Today (March 4), the House Judiciary Committee is holding a mark-up session on two bills that, if passed, would take away crucial protections to unaccompanied children arriving in the United States. The Reverend Gradye Parsons, Stated Clerk of the Presbyterian Church (U.S.A.), wrote this letter to the House in opposition of these dangerous bills.

Join your voice with others from of our denomination and the interfaith community and call to express your opposition to these bills today: http://www.interfaithimmigration.org/2015/03/03/reject-rollbacks-trafficking-victims-protection-act/

Read the letter below or download the PDF

March 2, 2015
Dear Members of the House of Representatives,

I write to you today on behalf of the General Assembly of the Presbyterian Church (U.S.A.) to express concern about the Protection of Children Act and the Asylum Reform and Border Protection Act.

Just as Christ welcomed the children[1], so strives the church. Presbyterian congregations across the United States gathered together to support the needs of unaccompanied children arriving from Central America in the summer of 2014. Their stories and their faces are forever etched on our hearts and in our minds. The notion that our government could have kept any one of these children in detention longer or required them to participate in a hearing so ordered as to guarantee their return to danger, as these proposed bills would allow, is contrary to our belief in the special place children hold in our faith communities.

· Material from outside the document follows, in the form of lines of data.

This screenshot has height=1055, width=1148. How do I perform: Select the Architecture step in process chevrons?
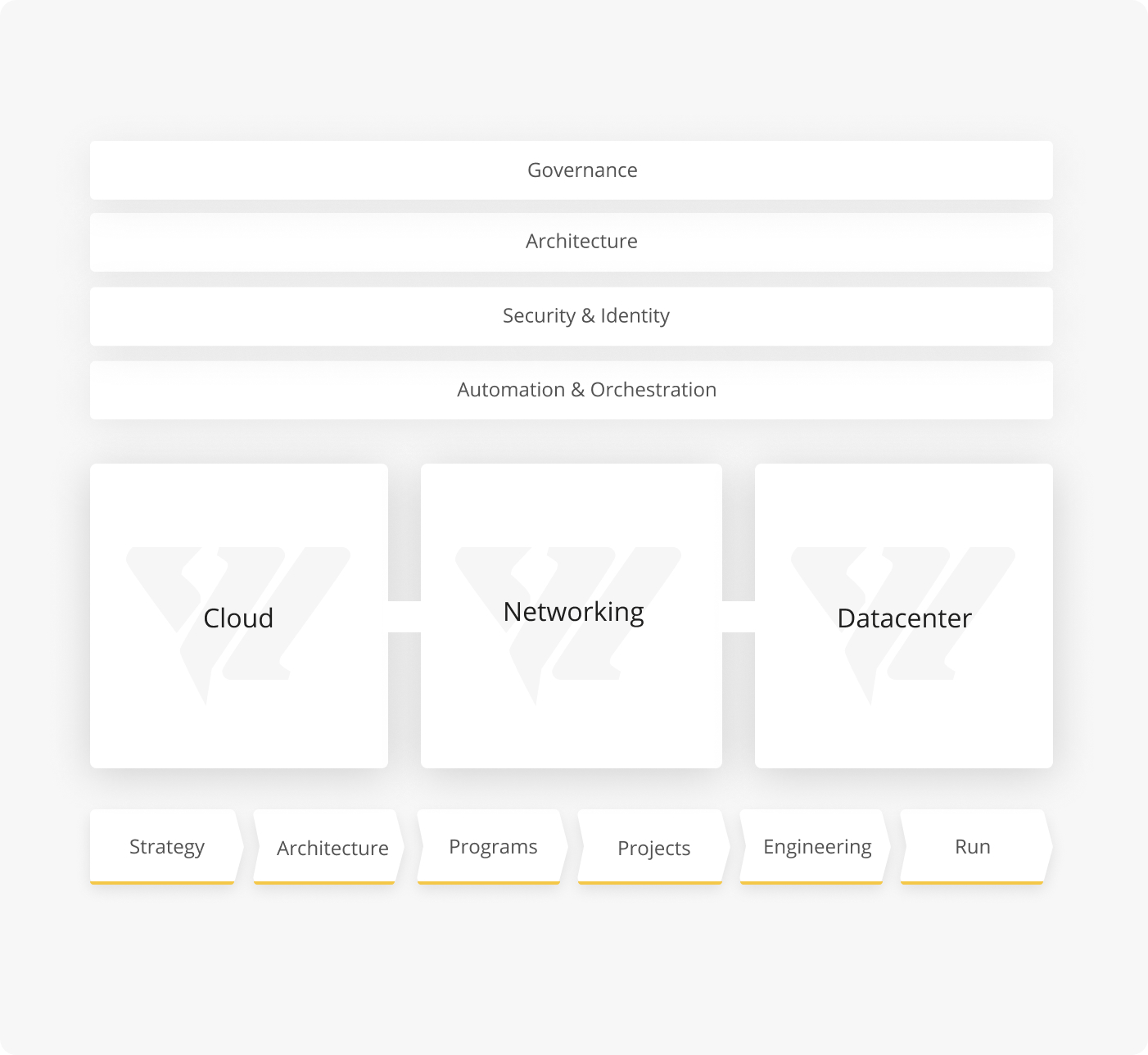tap(329, 847)
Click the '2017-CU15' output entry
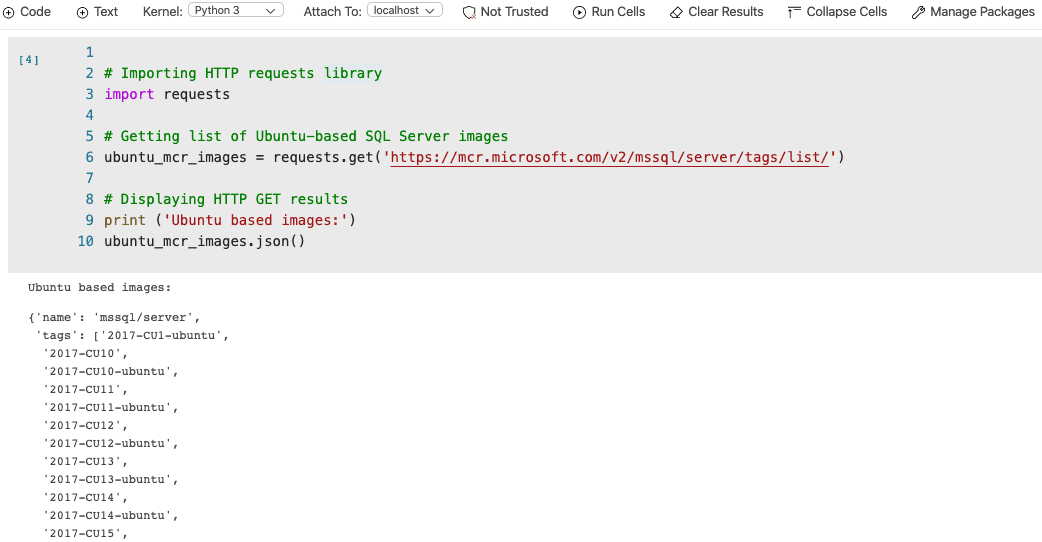The height and width of the screenshot is (542, 1042). 84,534
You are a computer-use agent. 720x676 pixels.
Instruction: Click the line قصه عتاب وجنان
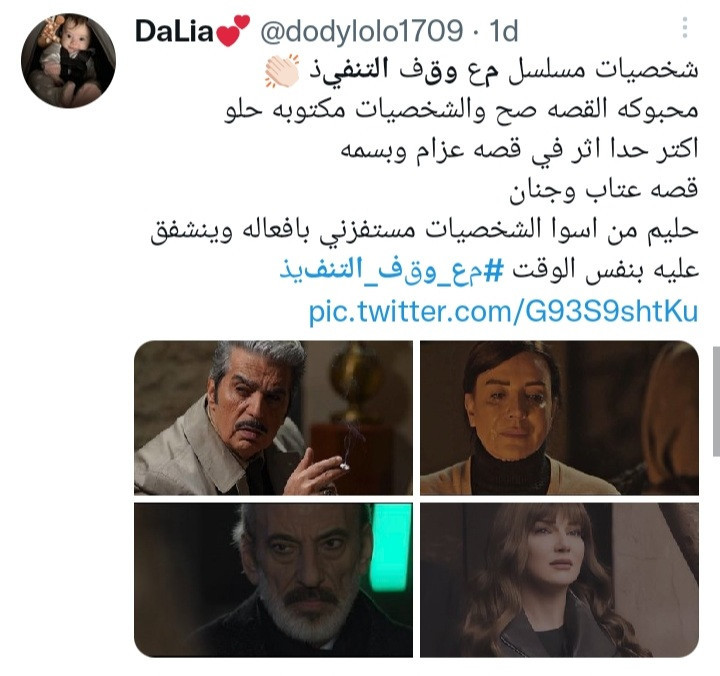[x=604, y=189]
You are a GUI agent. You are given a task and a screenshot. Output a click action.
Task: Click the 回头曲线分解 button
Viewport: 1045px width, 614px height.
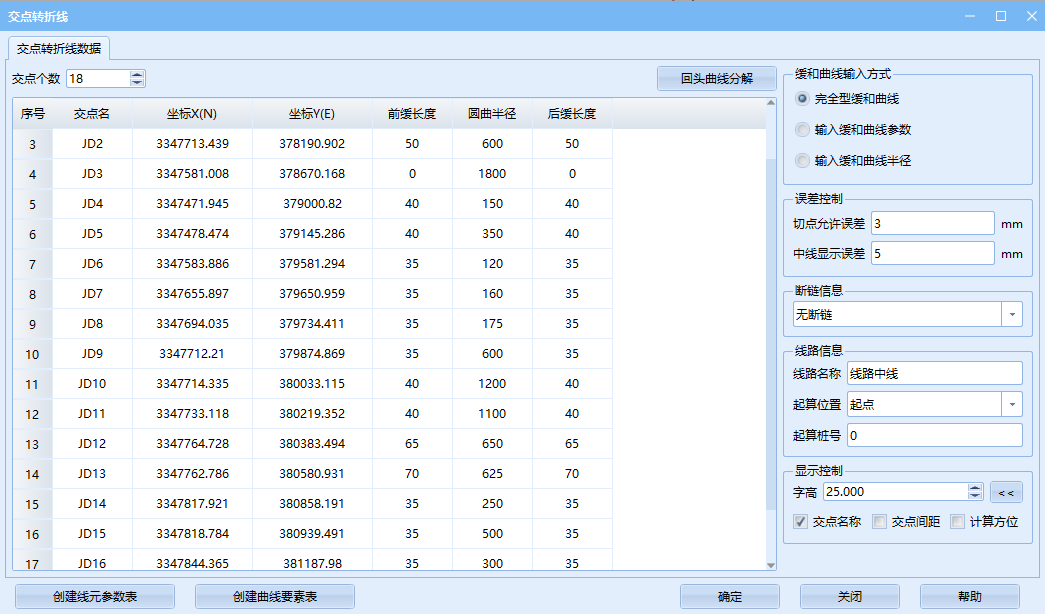pyautogui.click(x=716, y=78)
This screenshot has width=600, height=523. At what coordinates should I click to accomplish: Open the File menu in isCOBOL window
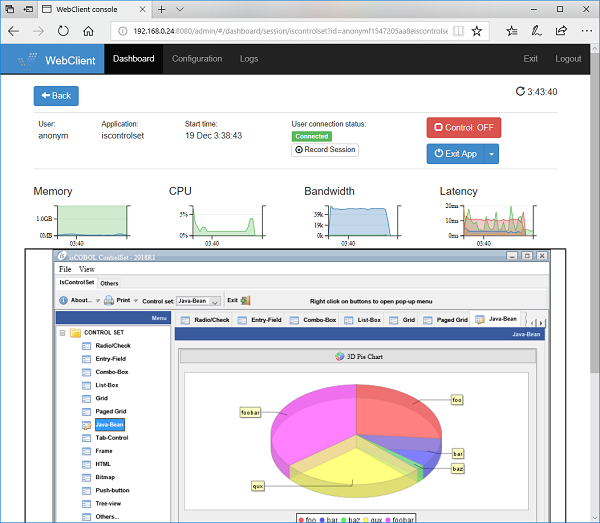click(x=65, y=269)
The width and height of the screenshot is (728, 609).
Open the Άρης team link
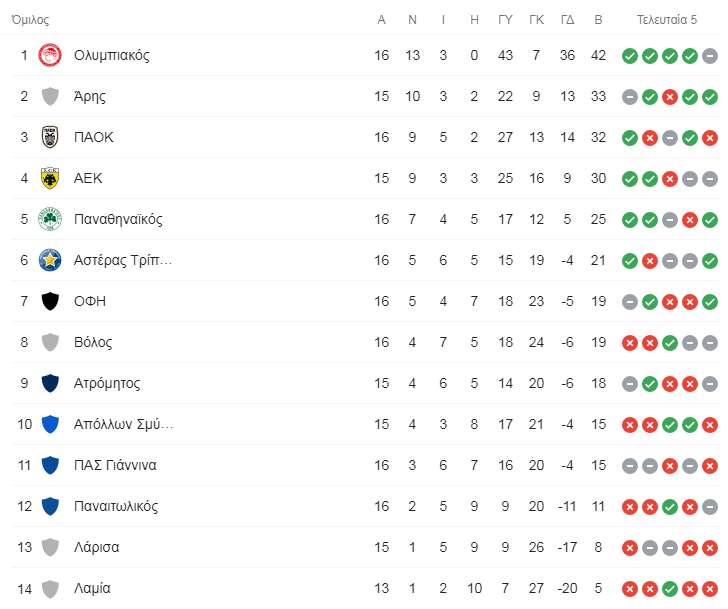[90, 96]
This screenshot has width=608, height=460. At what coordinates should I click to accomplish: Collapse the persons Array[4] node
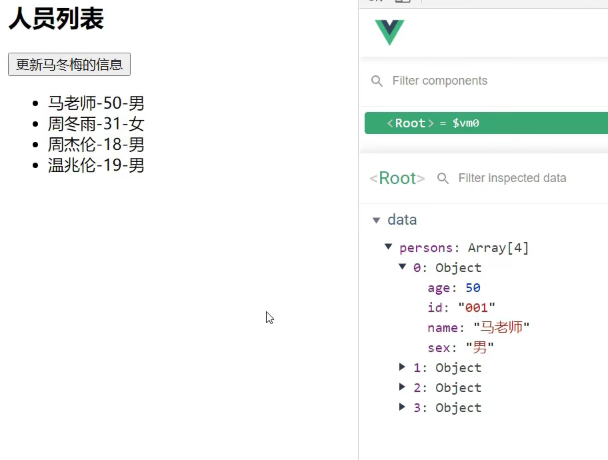pos(388,247)
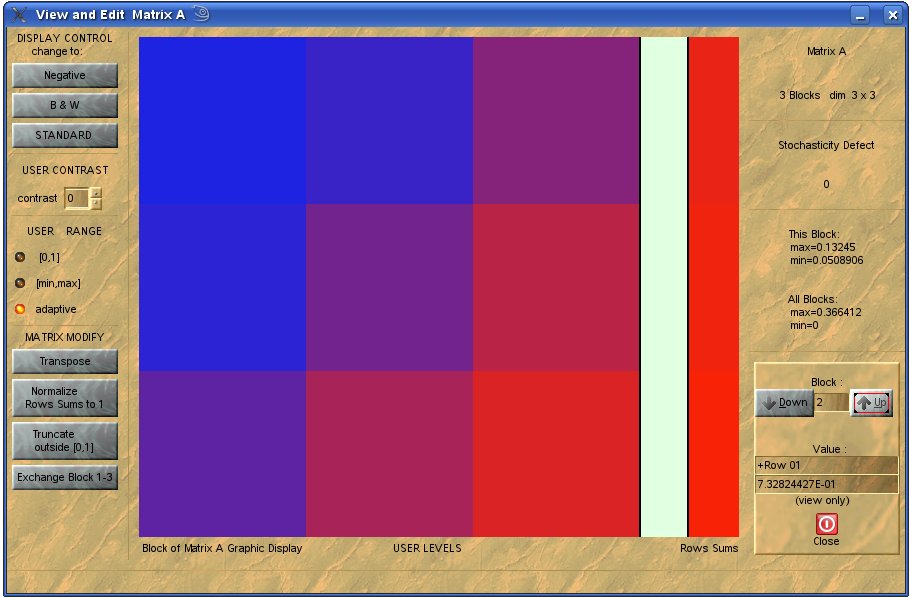Viewport: 912px width, 598px height.
Task: Minimize the View and Edit window
Action: 860,15
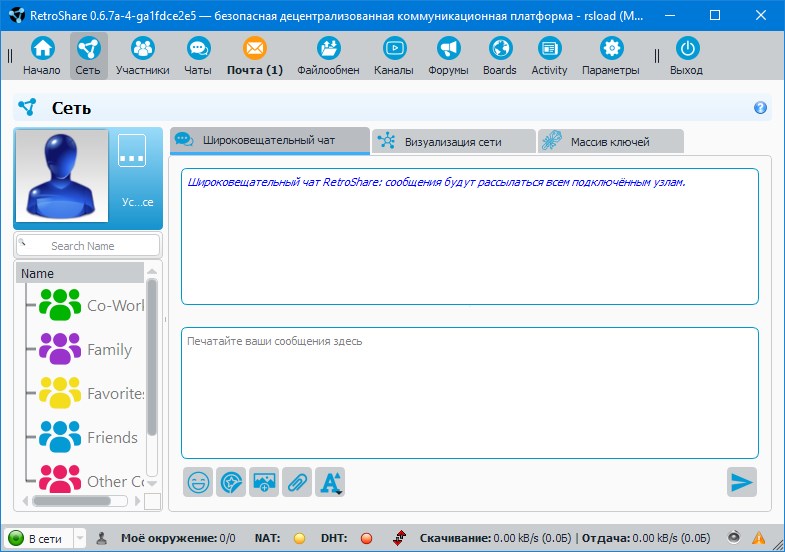Click the blue help question mark icon
785x552 pixels.
pos(760,108)
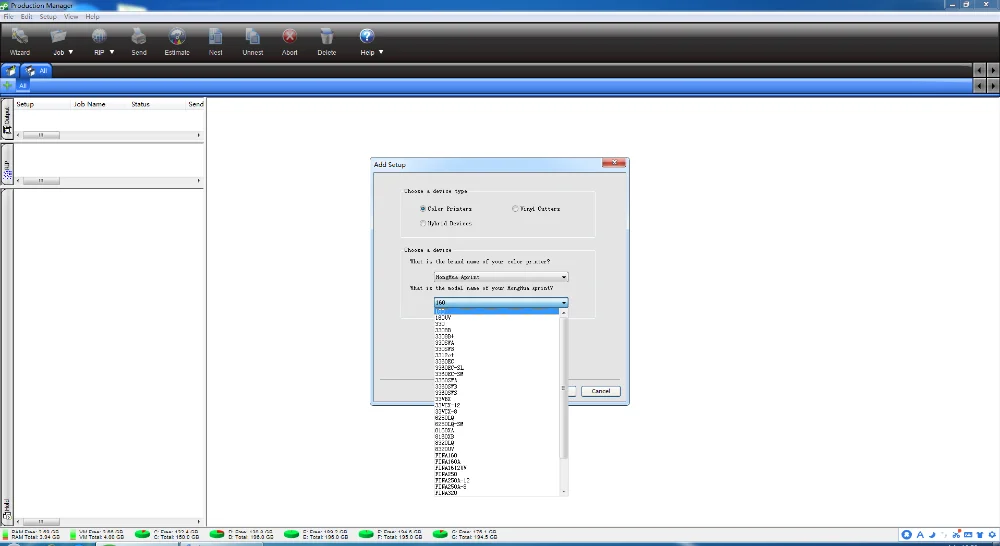The image size is (1000, 546).
Task: Click Cancel in Add Setup dialog
Action: tap(601, 391)
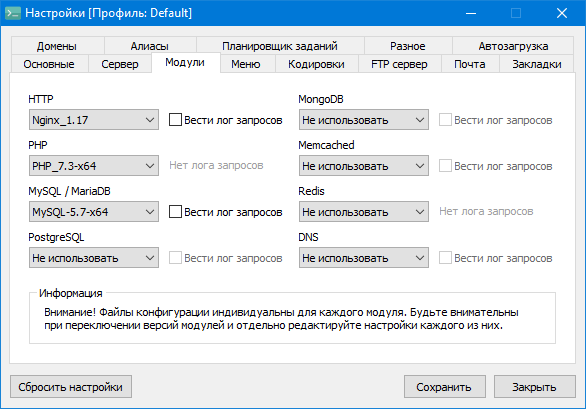Click the Закрыть button
The image size is (586, 409).
pyautogui.click(x=534, y=387)
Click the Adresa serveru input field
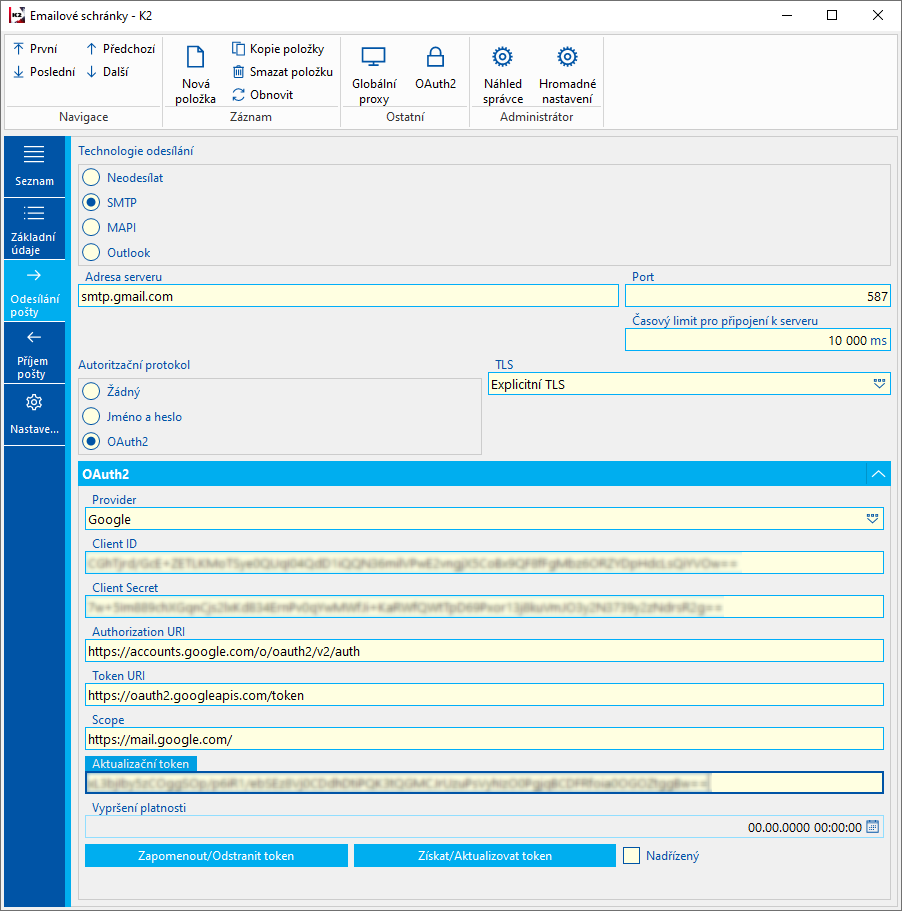The image size is (902, 911). point(348,296)
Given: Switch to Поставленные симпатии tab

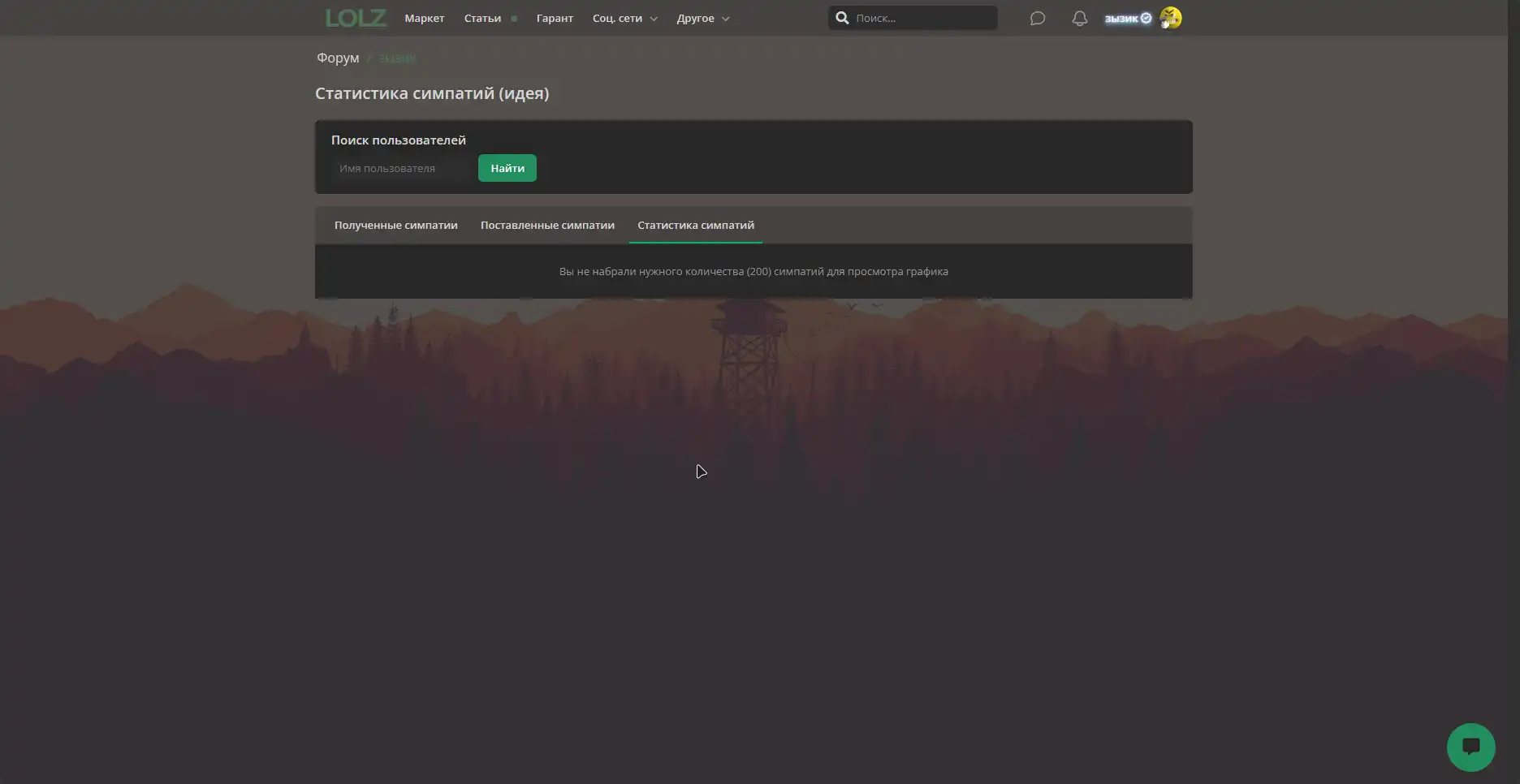Looking at the screenshot, I should pos(547,225).
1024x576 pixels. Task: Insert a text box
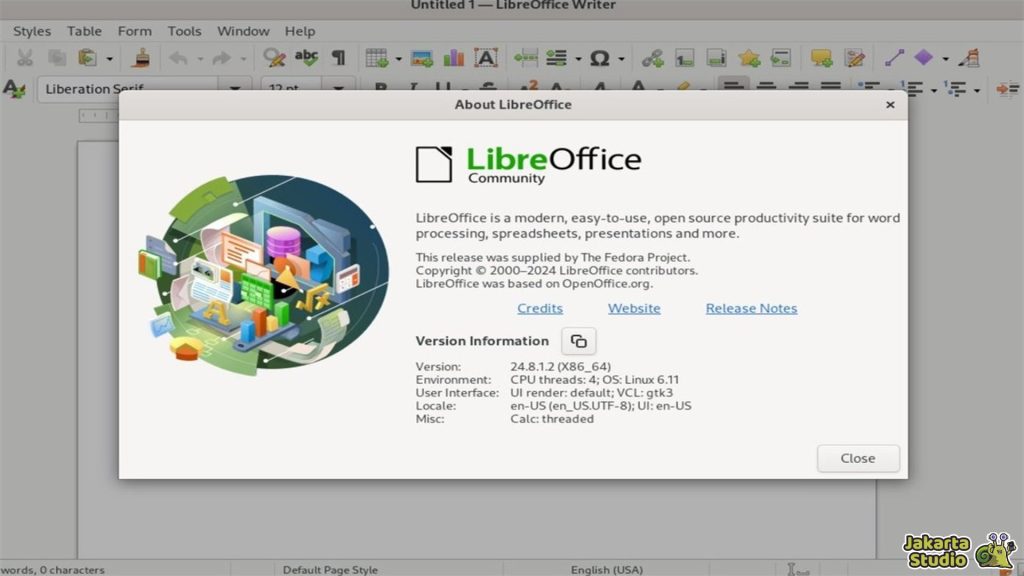485,58
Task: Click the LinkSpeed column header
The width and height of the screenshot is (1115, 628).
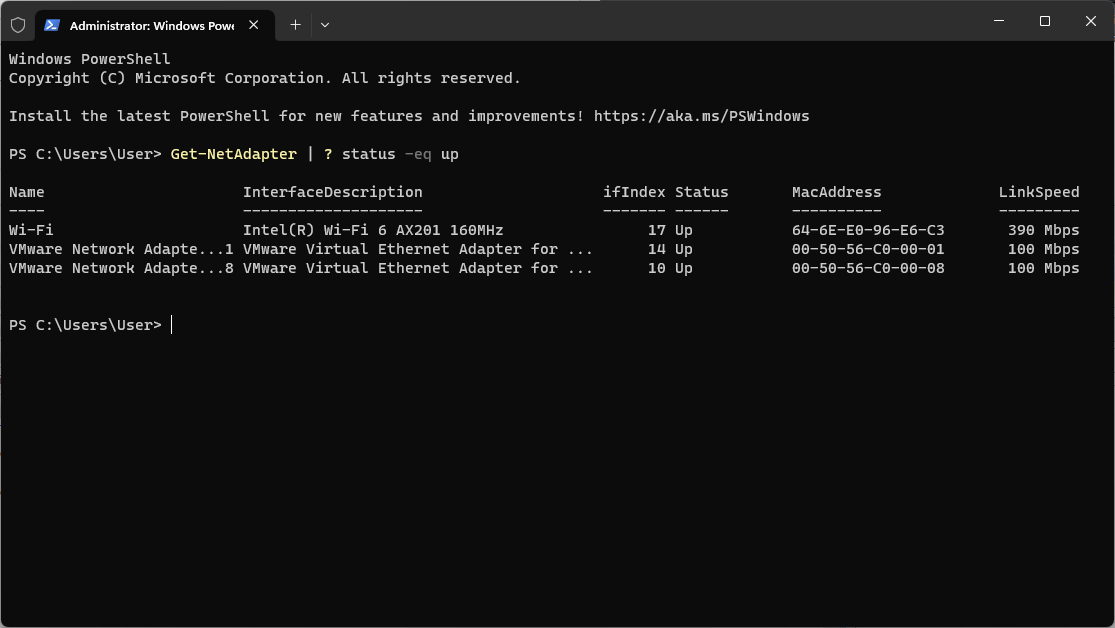Action: pyautogui.click(x=1038, y=192)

The authors and signors of the Trafficking Victims Protection Reauthorization Act (TVPRA) recognized the value and vulnerability of children when they added the provisions protecting unaccompanied minors in 2008. That section of the TVPRA was passed by a bipartisan Congress and signed into law by a Republican president.[2] The process under the TVPRA was created out of a concern that a child traveling alone from another country could be fleeing genocide, family violence, and/or have become the victim of human trafficking. The protections of the TVPRA have been used to save the lives of thousands of children from countries all over the world since its passage. The tragic arrival of tens of thousands of children last year does not make the need to protect children and ensure that their humanitarian claims are heard any less important. We do not alter our values and obligations to children and the world because it has become inconvenient.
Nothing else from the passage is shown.